▸ Given exercise
Report every line of the records below that contains the word "Task", matching case exactly.

▸ Entries
::::::
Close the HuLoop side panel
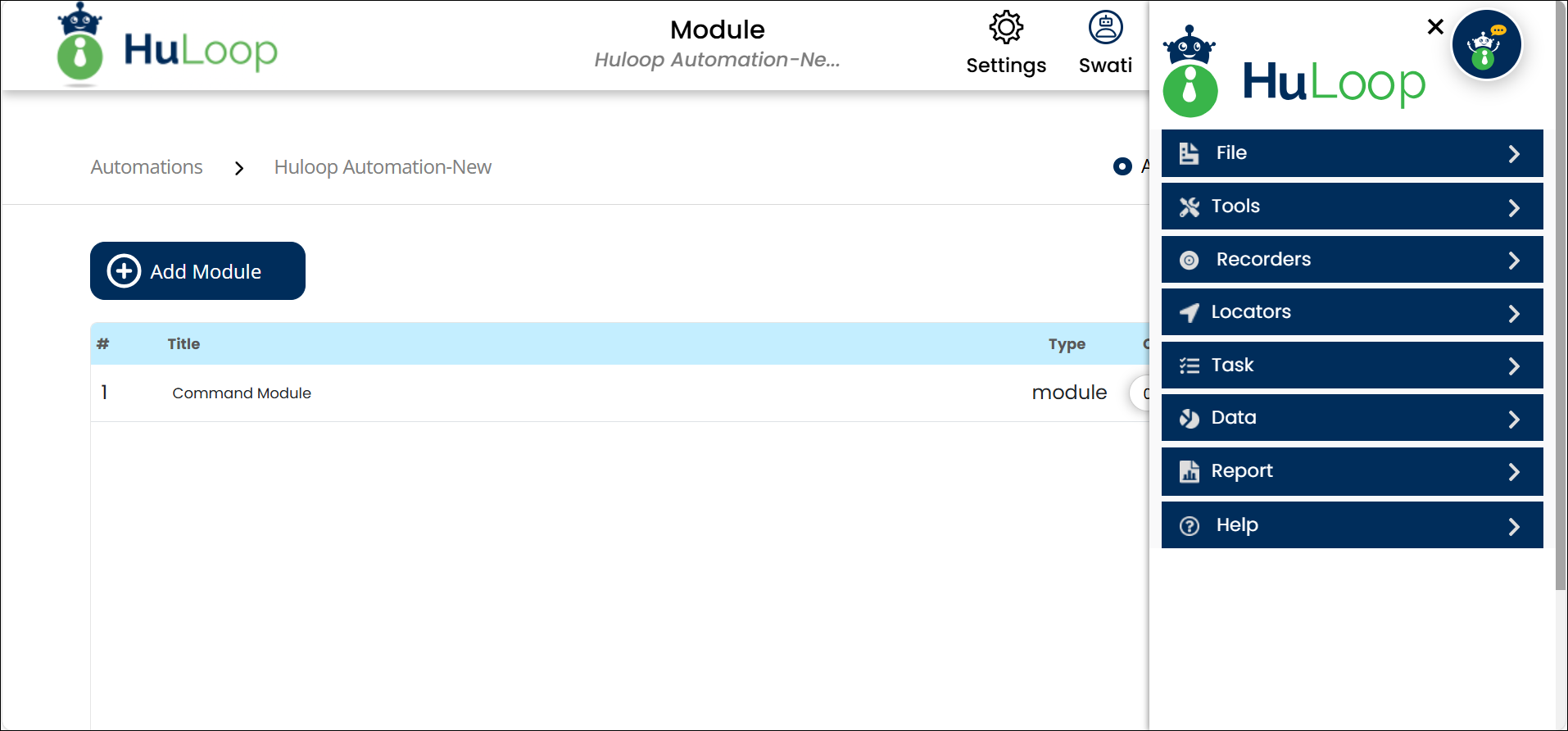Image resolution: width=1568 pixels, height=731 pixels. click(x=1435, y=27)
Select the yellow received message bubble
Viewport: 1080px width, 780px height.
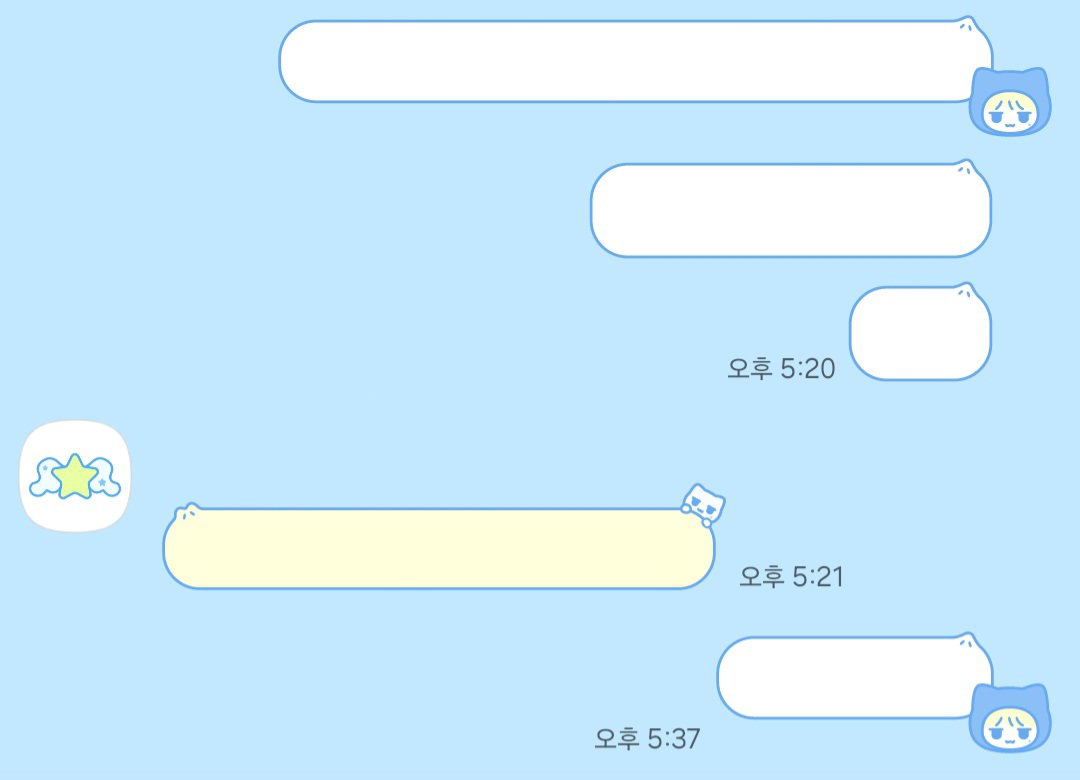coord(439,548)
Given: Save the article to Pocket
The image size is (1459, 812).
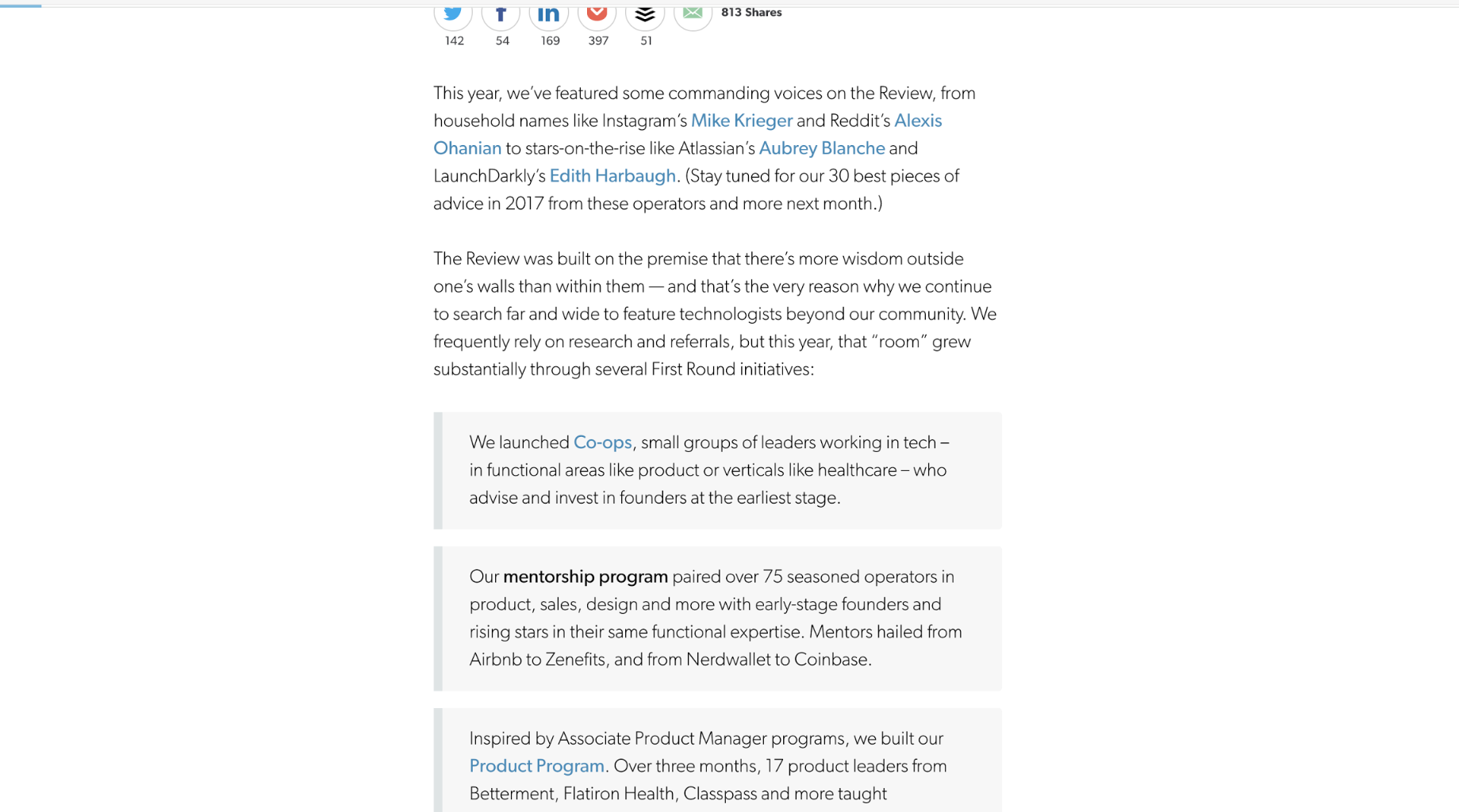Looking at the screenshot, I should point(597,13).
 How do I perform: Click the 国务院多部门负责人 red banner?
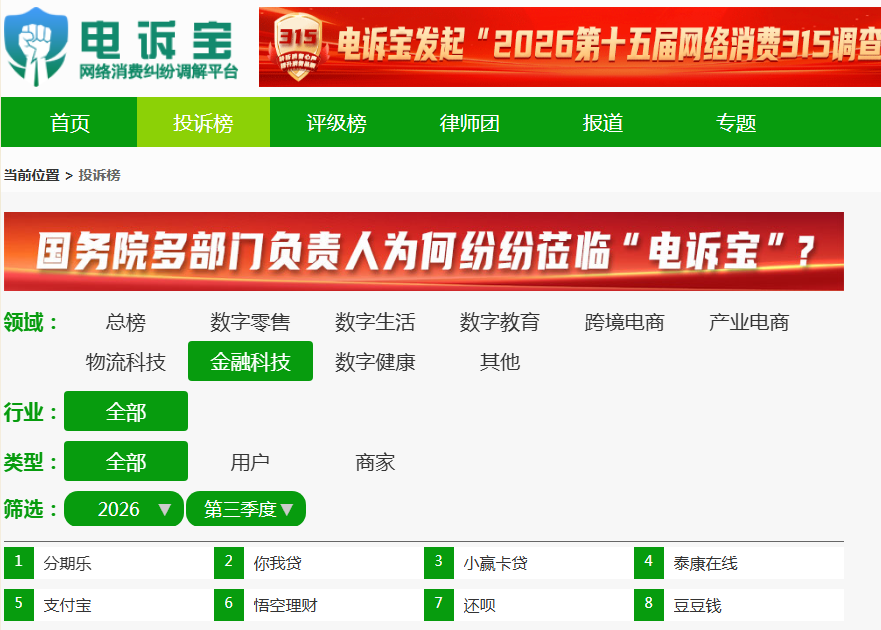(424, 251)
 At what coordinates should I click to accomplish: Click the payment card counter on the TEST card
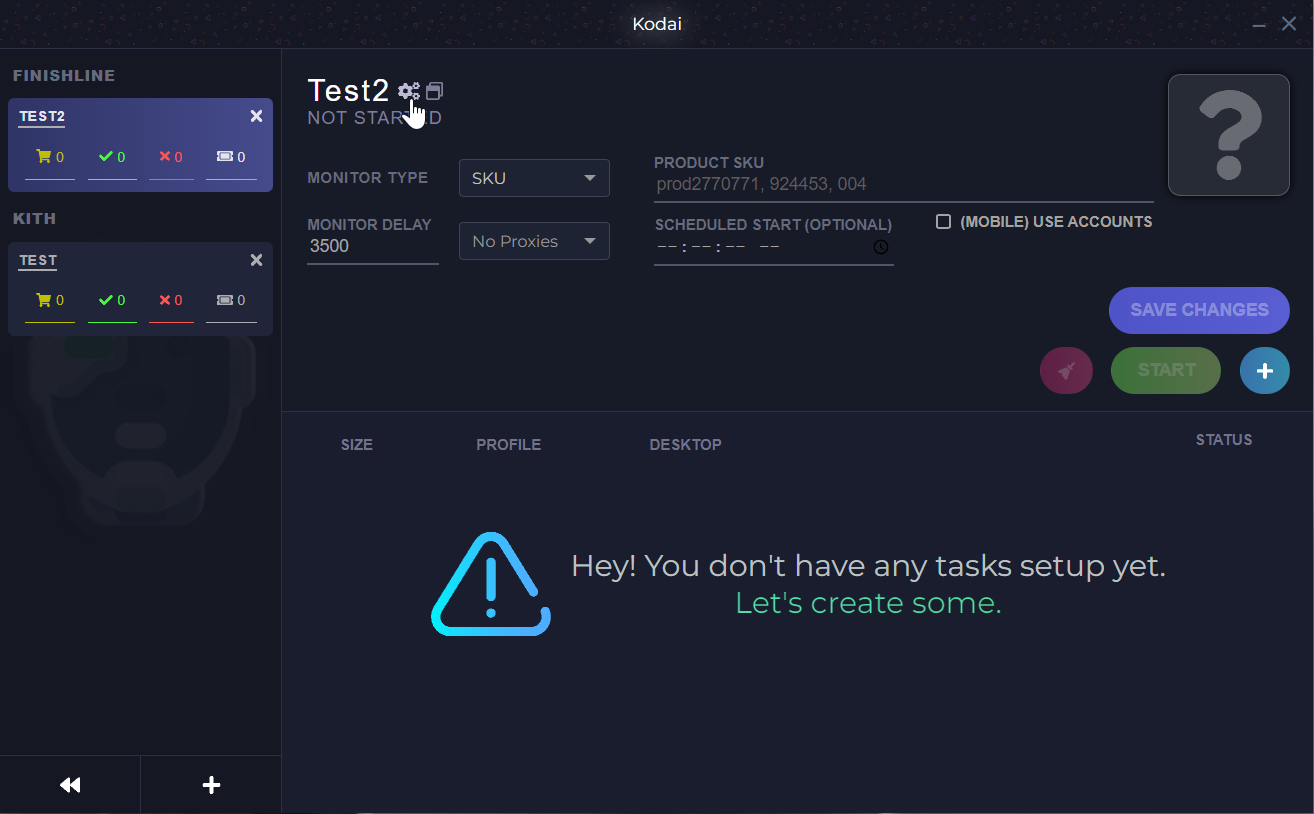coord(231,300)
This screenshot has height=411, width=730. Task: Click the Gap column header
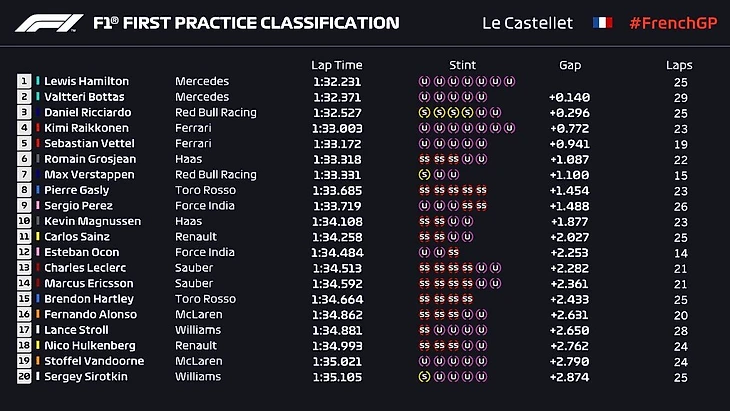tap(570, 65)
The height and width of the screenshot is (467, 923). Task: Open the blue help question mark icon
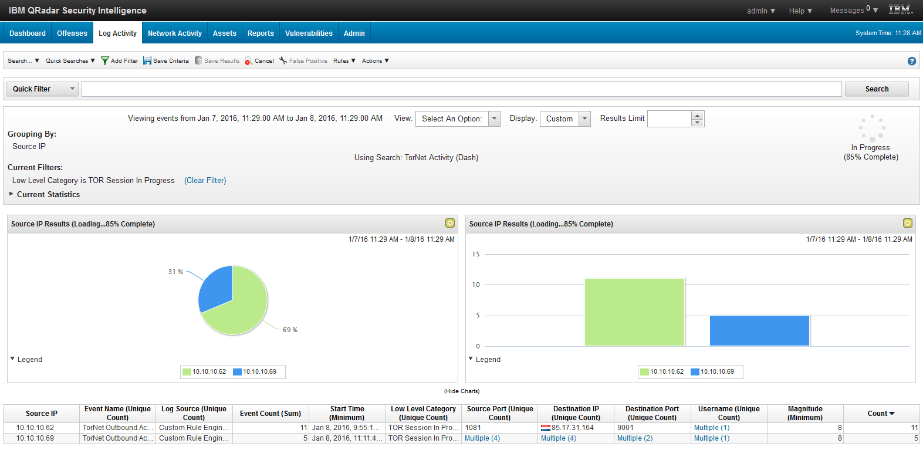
::::::
▸ Correct result
This screenshot has height=411, width=730. Task: Click the Gap column header
The height and width of the screenshot is (467, 923). Task: Open the blue help question mark icon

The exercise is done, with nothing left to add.